Nothing but the line holding "Shine (208, 2516)" and the lines after it, through the end of the records, should be set down, each exactly as it is.
Data in this exercise: Begin
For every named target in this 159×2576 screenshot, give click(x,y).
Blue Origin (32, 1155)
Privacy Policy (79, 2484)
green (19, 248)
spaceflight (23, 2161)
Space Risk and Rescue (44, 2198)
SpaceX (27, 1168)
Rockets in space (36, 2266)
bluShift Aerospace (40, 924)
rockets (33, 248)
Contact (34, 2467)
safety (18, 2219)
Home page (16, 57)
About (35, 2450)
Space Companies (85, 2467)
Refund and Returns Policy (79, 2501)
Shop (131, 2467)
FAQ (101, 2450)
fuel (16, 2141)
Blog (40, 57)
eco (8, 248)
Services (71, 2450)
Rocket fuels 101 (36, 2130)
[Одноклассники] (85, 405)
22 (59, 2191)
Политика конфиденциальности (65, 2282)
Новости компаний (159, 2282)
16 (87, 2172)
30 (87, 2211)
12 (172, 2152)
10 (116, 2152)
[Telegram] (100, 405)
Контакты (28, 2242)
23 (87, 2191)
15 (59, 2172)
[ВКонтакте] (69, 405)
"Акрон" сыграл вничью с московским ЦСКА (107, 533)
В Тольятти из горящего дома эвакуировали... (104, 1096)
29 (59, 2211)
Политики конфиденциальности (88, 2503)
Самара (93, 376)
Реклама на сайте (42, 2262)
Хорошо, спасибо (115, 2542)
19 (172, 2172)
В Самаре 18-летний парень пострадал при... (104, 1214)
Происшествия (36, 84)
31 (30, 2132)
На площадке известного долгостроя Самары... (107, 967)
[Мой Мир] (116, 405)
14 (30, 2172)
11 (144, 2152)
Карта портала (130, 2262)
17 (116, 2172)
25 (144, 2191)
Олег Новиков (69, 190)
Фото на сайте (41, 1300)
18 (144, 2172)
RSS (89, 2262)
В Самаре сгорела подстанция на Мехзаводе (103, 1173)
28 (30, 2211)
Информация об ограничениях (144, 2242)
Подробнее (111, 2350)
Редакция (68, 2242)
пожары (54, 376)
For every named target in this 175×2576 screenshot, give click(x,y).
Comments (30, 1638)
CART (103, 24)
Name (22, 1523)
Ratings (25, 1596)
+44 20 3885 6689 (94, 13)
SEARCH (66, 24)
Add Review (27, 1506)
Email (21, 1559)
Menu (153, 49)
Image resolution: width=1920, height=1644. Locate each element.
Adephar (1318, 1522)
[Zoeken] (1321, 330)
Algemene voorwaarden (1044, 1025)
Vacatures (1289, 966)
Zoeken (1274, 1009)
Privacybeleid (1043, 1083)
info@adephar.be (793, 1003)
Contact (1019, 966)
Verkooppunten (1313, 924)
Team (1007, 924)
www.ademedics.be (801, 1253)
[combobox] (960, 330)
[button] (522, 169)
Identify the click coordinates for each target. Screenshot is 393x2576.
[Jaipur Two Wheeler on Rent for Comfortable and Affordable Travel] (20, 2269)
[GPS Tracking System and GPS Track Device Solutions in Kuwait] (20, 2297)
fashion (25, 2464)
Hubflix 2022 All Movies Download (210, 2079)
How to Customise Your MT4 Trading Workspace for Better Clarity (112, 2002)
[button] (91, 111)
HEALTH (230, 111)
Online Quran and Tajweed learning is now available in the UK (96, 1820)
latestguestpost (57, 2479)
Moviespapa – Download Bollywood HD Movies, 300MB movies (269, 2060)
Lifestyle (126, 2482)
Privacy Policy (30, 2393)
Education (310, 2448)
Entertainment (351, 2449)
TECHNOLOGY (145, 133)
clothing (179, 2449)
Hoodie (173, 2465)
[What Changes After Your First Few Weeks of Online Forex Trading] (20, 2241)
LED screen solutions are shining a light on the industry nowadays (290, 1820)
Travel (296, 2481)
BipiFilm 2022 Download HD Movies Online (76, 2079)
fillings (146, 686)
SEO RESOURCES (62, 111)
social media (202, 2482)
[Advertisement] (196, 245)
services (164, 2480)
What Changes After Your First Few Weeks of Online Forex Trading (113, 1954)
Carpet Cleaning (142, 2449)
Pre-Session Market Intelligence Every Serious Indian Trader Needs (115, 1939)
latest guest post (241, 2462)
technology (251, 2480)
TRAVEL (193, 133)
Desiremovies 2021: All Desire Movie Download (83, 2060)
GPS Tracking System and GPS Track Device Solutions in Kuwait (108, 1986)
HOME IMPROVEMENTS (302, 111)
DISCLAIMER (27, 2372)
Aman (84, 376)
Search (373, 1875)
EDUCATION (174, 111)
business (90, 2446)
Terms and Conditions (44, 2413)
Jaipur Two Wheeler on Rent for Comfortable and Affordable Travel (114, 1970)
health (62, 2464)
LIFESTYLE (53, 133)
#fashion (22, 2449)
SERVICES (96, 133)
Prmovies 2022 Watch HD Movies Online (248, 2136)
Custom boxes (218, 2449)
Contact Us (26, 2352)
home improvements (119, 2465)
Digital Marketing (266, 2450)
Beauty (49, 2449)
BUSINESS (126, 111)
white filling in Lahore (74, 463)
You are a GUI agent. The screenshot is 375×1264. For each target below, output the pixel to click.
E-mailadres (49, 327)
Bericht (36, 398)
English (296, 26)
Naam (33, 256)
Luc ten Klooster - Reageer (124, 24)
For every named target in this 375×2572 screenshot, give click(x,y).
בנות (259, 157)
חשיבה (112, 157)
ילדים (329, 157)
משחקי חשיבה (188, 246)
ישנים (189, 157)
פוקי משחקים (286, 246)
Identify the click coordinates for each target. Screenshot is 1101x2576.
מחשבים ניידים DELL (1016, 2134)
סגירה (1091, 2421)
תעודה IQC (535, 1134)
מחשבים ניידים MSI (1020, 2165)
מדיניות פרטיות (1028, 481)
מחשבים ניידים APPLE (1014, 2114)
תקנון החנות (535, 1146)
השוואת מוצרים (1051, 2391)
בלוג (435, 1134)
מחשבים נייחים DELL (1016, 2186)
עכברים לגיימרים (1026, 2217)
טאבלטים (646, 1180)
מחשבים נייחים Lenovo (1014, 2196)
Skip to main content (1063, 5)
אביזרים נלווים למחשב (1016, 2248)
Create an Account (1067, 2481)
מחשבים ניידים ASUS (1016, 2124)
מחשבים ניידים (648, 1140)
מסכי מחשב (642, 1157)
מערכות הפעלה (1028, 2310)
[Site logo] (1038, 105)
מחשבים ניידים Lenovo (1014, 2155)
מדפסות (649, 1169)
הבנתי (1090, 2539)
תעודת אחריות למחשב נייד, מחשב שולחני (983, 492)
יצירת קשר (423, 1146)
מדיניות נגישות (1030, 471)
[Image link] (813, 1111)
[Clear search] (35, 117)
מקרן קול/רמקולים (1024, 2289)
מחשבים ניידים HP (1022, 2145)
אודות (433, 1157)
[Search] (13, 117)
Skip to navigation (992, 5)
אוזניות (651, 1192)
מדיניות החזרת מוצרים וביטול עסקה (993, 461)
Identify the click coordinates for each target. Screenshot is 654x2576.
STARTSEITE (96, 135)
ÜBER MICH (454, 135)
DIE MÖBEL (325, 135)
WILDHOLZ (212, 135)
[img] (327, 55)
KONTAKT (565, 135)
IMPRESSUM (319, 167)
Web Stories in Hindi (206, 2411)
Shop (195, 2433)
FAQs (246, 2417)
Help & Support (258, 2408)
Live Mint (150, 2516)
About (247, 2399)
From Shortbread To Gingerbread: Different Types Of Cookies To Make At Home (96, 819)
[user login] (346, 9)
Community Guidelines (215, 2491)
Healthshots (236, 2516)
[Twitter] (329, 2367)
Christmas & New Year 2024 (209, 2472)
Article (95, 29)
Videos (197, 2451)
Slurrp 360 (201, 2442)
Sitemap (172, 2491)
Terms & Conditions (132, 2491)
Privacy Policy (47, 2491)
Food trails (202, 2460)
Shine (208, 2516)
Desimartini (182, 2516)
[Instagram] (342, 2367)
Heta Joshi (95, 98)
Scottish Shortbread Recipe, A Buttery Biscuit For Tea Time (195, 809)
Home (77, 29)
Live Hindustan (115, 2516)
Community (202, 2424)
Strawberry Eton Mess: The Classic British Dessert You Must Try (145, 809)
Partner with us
Data in this exercise: End
Response>
Shine (208, 2516)
Desimartini (182, 2516)
[Instagram] (342, 2367)
Heta Joshi (95, 98)
Scottish Shortbread Recipe, A Buttery Biscuit For Tea Time (195, 809)
Home (77, 29)
Live Hindustan (115, 2516)
Community (202, 2424)
Strawberry Eton Mess: The Classic British Dessert You Must Try (145, 809)
Partner with us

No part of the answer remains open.